Après les barons du chemin de fer, du pétrole et de la banque au XIXe et XXe siècles, la crypto-oligarchie espère son heure venue au XXIe siècle avec l’arrivée de Donald Trump au pouvoir. Elle compte de nombreux soutiens, dans la nouvelle administration en formation. Au Commerce, Howard Lutnick sera le monsieur « guerre commerciale », chargé des droits de douane. « A la ville », il est encore le dirigeant du courtier Cantor Fitzgerald, le « banquier » de l’une des principales et des plus controversées firmes des cryptos, Tether (USDT). Il conserve les actifs de cette dernière, émis en garantie de ses cryptos stables (stablecoins). Il s’agit notamment d’un portefeuille de dette d’Etat américaine de 102,5 milliards de dollars (à fin septembre), essentiellement à court terme (moins de 90 jours). Cantor réalise aussi toute une série d’opérations et de services (financement, conseil…) pour le compte de son client.
Giancarlo Devasini, le propriétaire de Tether, un ancien chirurgien plastique qui évite prudemment de se rendre aux Etats-Unis, se serait félicité qu’Howard Lutnick puisse mettre ses relations politiques au service de la défense des intérêts de Tether, selon le « Wall Street Journal ». Avec désormais un tel soutien dans une Maison-Blanche bientôt ouverte aux quatre vents de la dérégulation des cryptos, le géant Tether peut espérer être à l’abri des poursuites.

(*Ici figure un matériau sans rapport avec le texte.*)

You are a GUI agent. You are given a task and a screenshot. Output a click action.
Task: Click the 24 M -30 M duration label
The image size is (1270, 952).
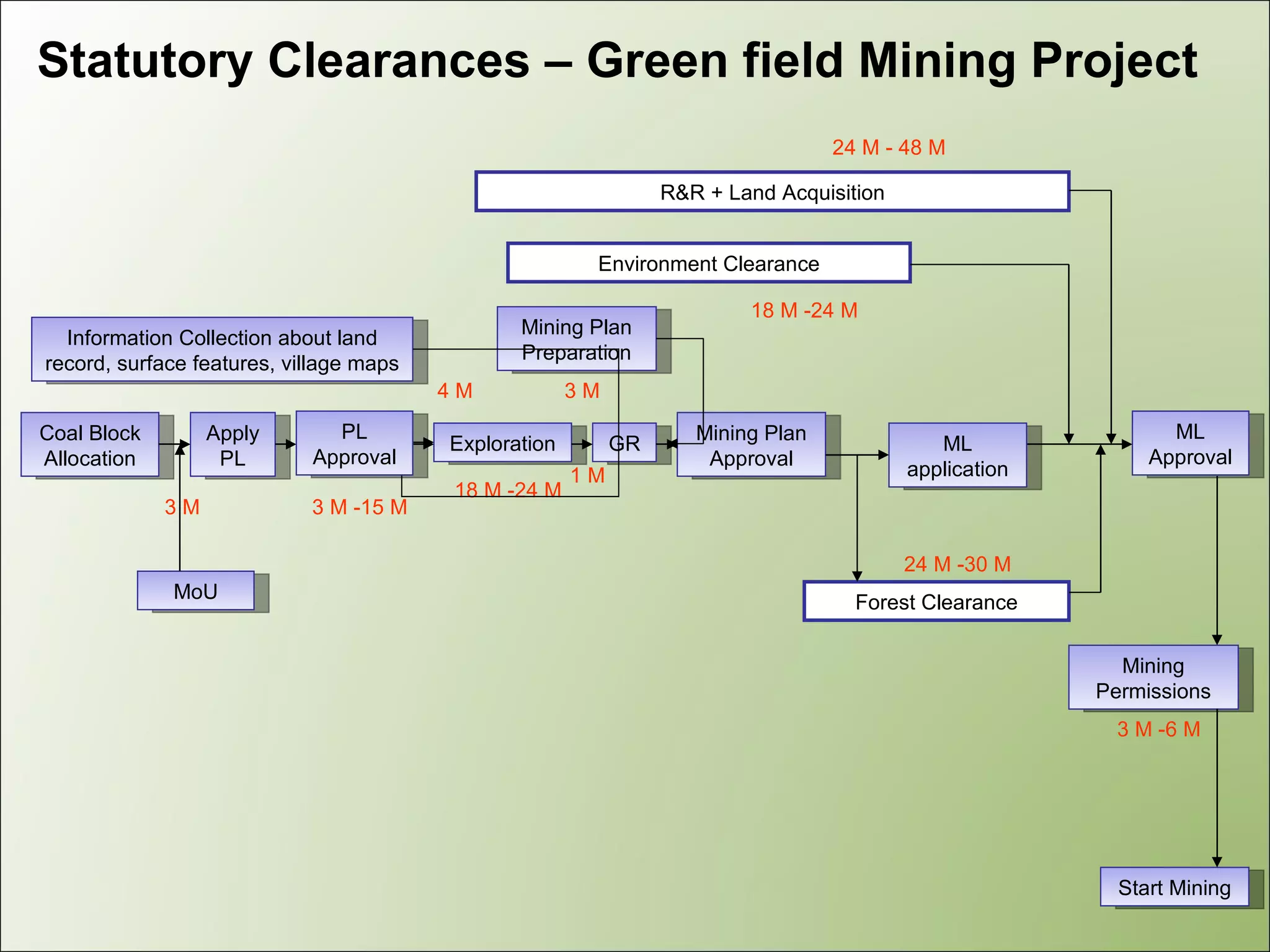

Outre une relation commerciale, une union capitalistique rapproche les deux sociétés. Cantor va acquérir 5 % du capital de Tether, selon un accord noué l’année dernière, d’après le quotidien américain. Il valorisait Tether autour de 12 milliards de dollars. Le groupe, aux effectifs modestes (200 personnes) et adepte des paradis fiscaux (Bahamas), est un des plus rentables du secteur des cryptos. Il a gagné 7,7 milliards de dollars sur les neuf premiers mois de l’année, soit 1,2 million de dollars par heure. Ses principaux clients sont les grandes firmes de trading et les fonds cryptos.

Conflits d’intérêts
Depuis l’élection de Donald Trump, la capitalisation de Tether (USDT) a gagné 10 % à 132 milliards de dollars, l’envolée des cours attirant de nouveaux investisseurs et traders. Ils convertissent leurs dollars en crypto stables, pour obtenir des liquidités, afin de spéculer. Mais l’administration démocrate pourrait mettre un terme provisoire à cette « crypto euphorie ». Si le département de la Justice décidait, avant la passation de pouvoir au camp républicain, d’inculper le géant Tether leader des cryptos stables (ou stablecoins), le marché pourrait connaître de violentes secousses.

Si sa candidature est adoubée par le Sénat, Howard Lutnick devra, pour éviter des conflits d’intérêts trop évidents, démissionner de Cantor. Il transmettra peut-être le flambeau à son fils Brandon qui connaît bien Tether pour avoir été stagiaire dans sa filiale suisse. Comme de nombreux membres du gouvernement Trump (Robert Kennedy, Elon Musk, J. D. Vance…), Howard Lutnick détient personnellement des bitcoins, un investissement qu’il devrait pouvoir conserver à son poste. Il n’a pas précisé quelle part de sa fortune totale (2 milliards de dollars) est investie sur la leader des cryptos. « Je suis un fan des cryptomonnaies, mais permettez-moi d’être très précis : le bitcoin, juste le bitcoin. Les autres ne ressemblent à rien », avait-il souligné à CNBC fin 2023.